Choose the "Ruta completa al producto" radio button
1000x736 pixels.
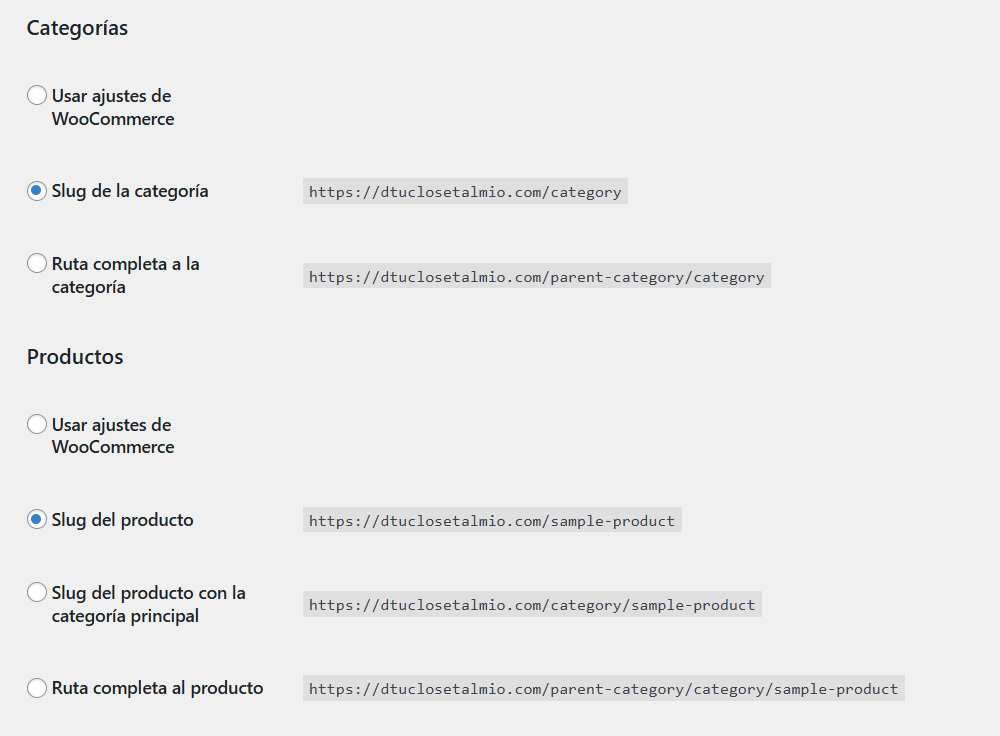[x=37, y=688]
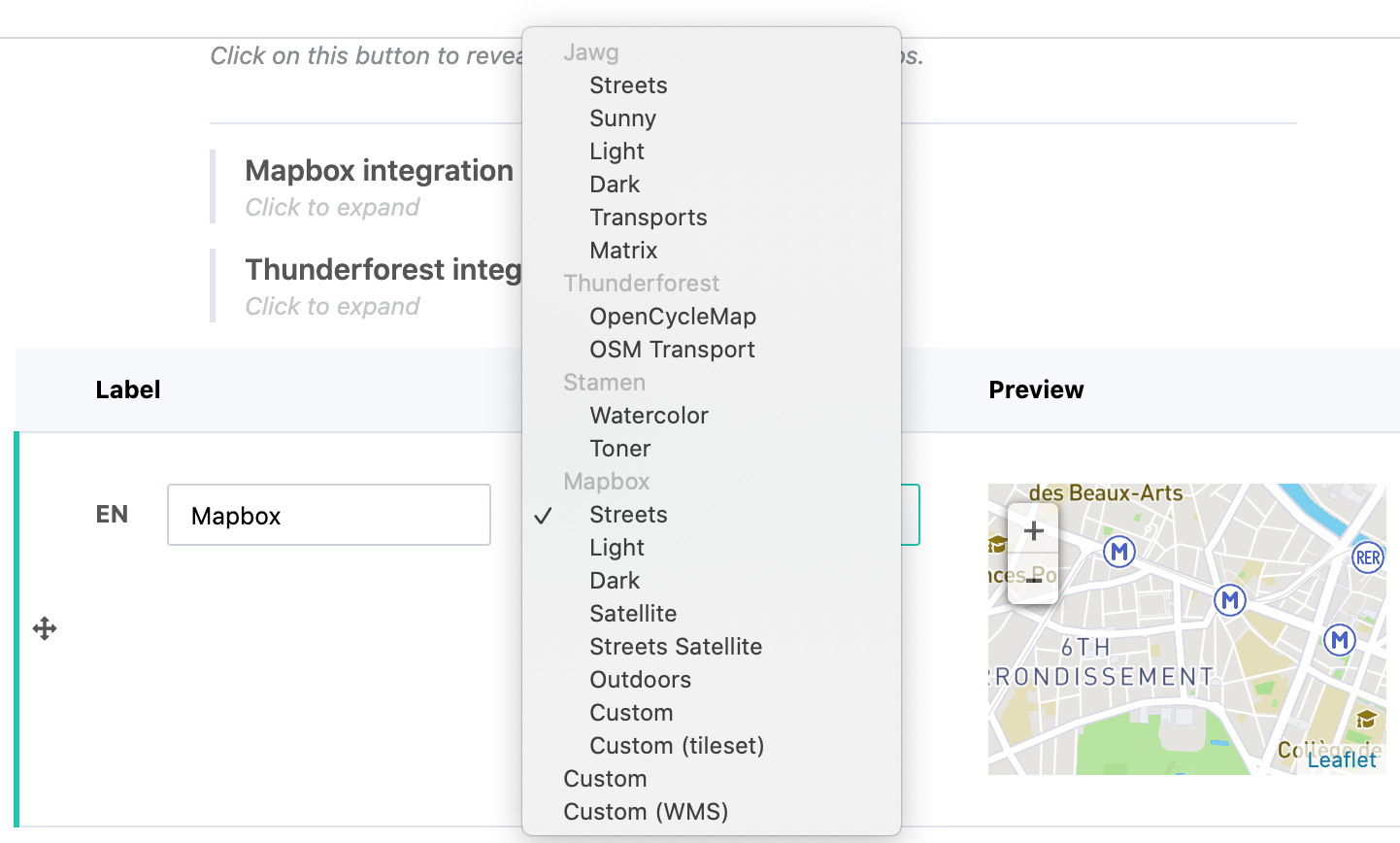Click the map zoom out minus button
This screenshot has width=1400, height=843.
point(1033,580)
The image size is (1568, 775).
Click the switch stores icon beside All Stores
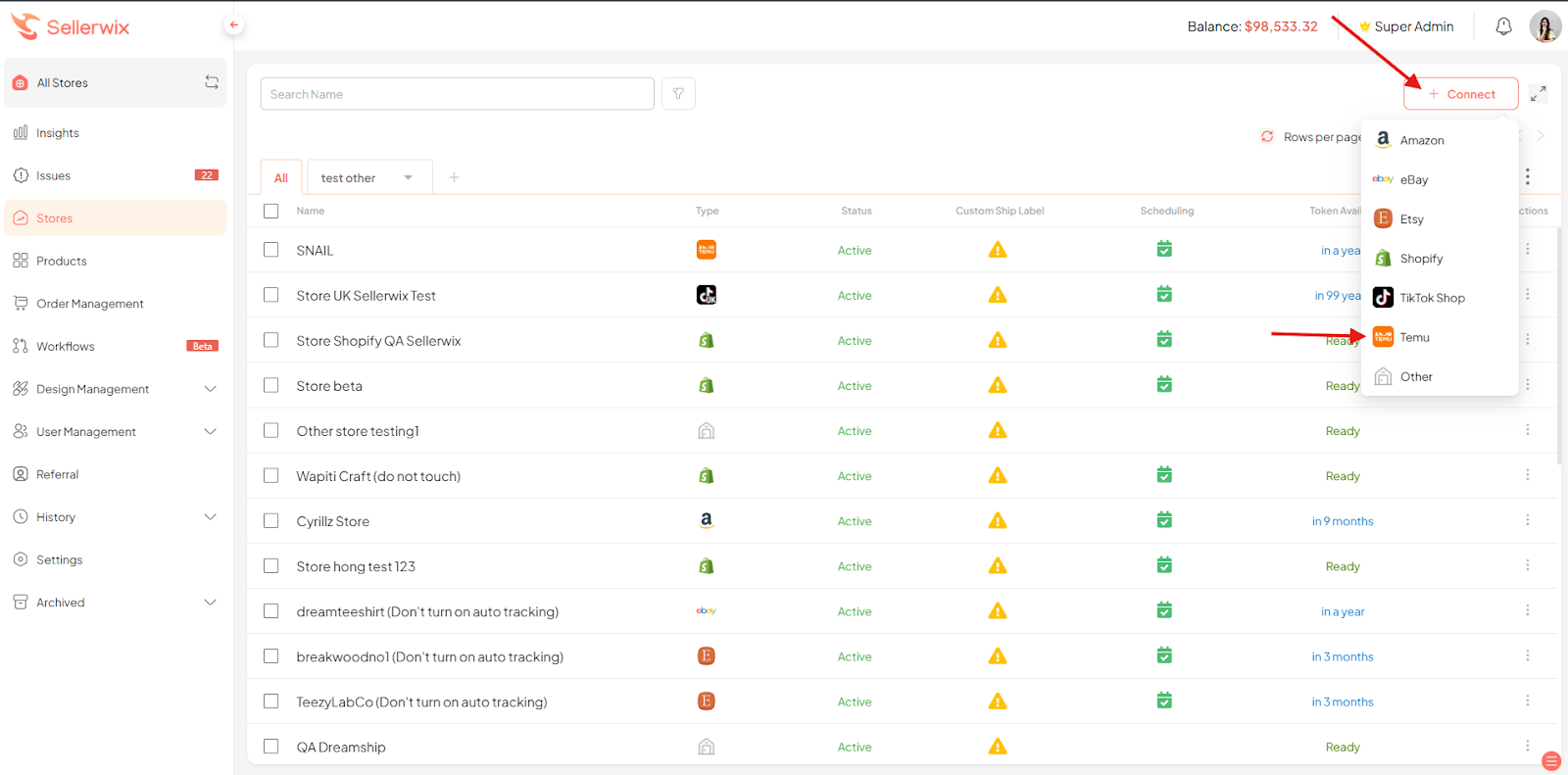tap(212, 82)
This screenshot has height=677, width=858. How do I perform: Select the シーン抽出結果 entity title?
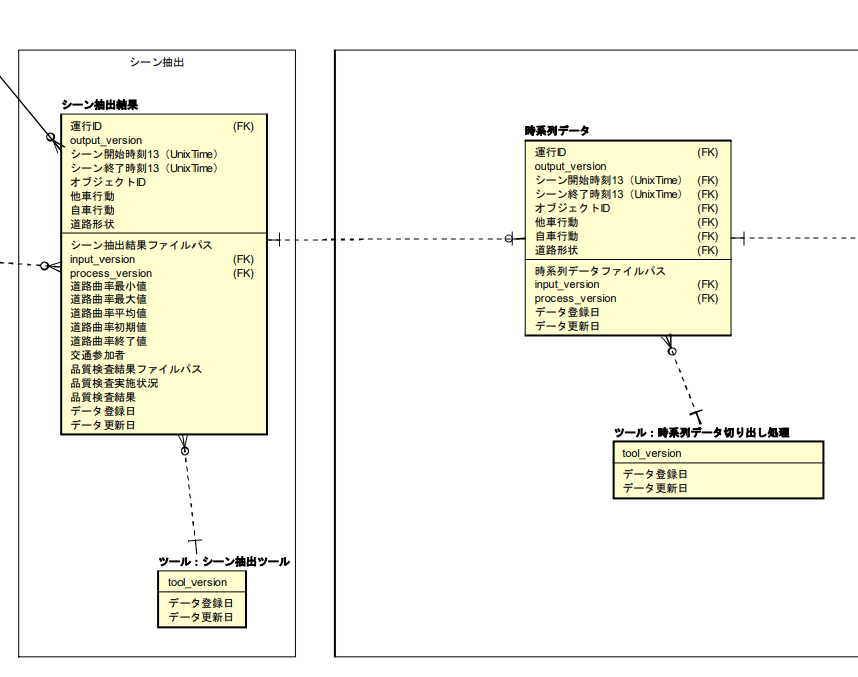click(99, 104)
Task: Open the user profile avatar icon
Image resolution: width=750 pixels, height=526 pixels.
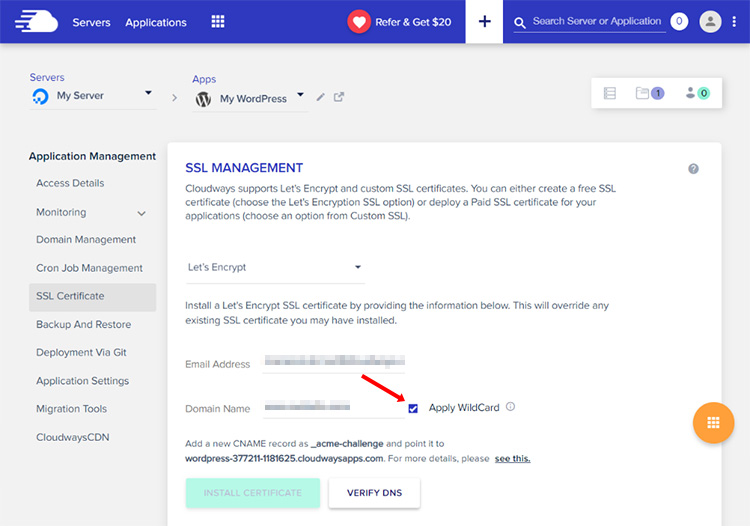Action: 710,21
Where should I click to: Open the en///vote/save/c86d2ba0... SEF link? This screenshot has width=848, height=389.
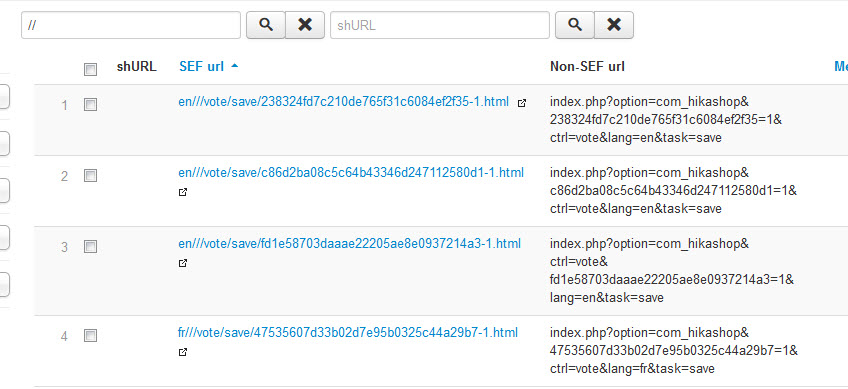pos(351,173)
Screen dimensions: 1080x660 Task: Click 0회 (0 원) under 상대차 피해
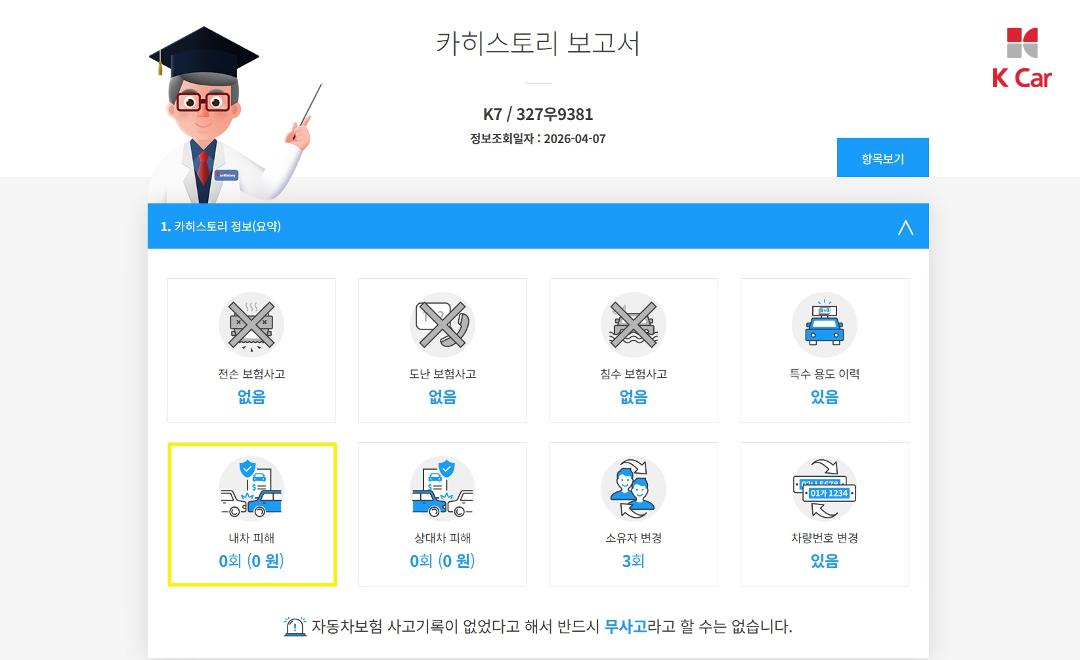(x=442, y=561)
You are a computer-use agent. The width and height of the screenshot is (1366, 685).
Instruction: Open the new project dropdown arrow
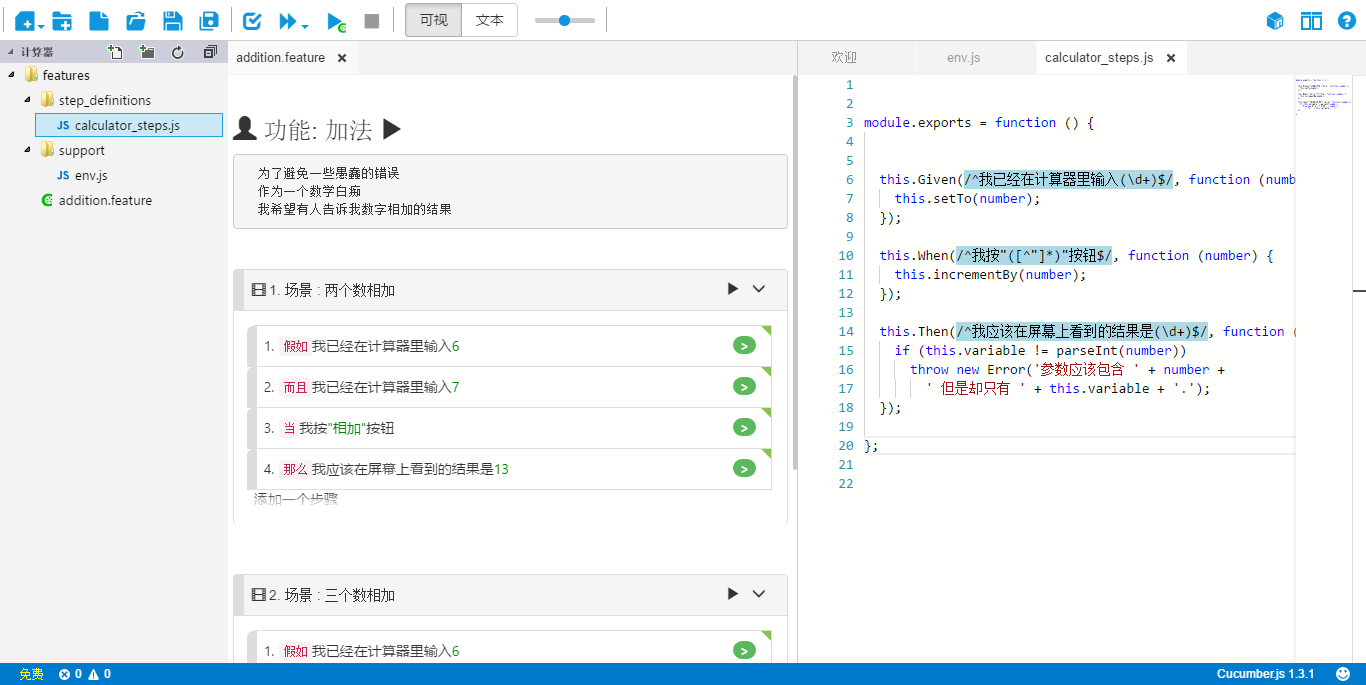tap(41, 25)
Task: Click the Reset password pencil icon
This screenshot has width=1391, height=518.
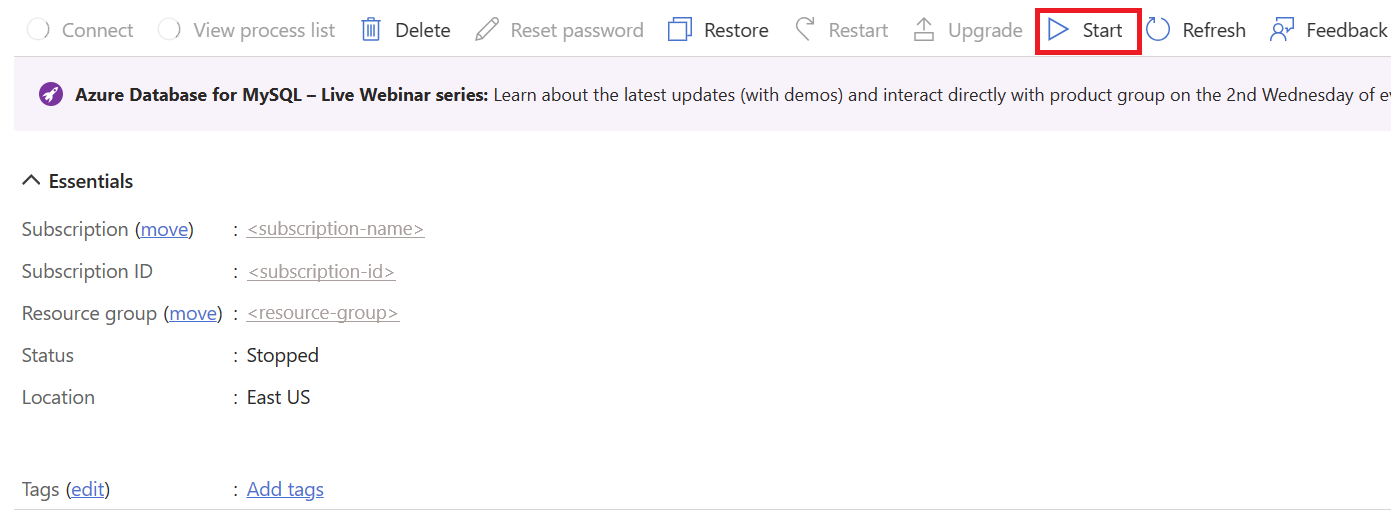Action: (487, 30)
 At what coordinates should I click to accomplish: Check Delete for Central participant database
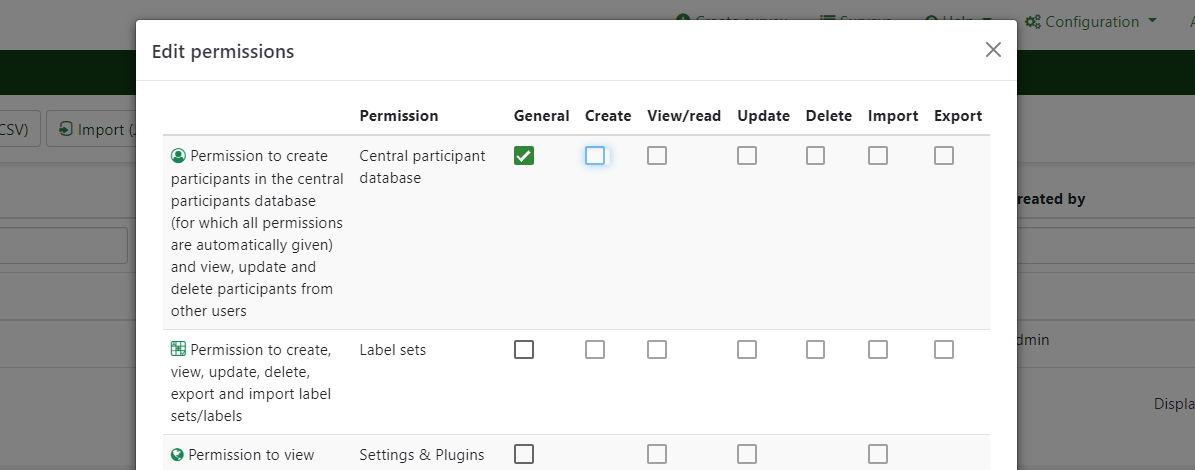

Aim of the task:
Render all entries verbatim, excluding any pictures they hold.

Answer box:
Choose the "Ruta completa al producto" radio button
1000x736 pixels.
[x=37, y=688]
Click the map zoom out minus button
This screenshot has width=1400, height=843.
point(1033,580)
The image size is (1568, 775).
Click the switch stores icon beside All Stores
tap(212, 82)
This screenshot has height=677, width=858. How do I perform: Select the シーン抽出結果 entity title?
click(99, 104)
Task: Open the user profile avatar icon
Image resolution: width=750 pixels, height=526 pixels.
Action: 710,21
Where should I click to: Open the en///vote/save/c86d2ba0... SEF link? This screenshot has width=848, height=389.
pos(351,173)
Screen dimensions: 1080x660 Task: Click 0회 (0 원) under 상대차 피해
(x=442, y=561)
You are a computer-use agent. The width and height of the screenshot is (1366, 685).
Instruction: Open the new project dropdown arrow
tap(41, 25)
Task: Click the Reset password pencil icon
This screenshot has width=1391, height=518.
Action: (487, 30)
 At what coordinates should I click to accomplish: Check Delete for Central participant database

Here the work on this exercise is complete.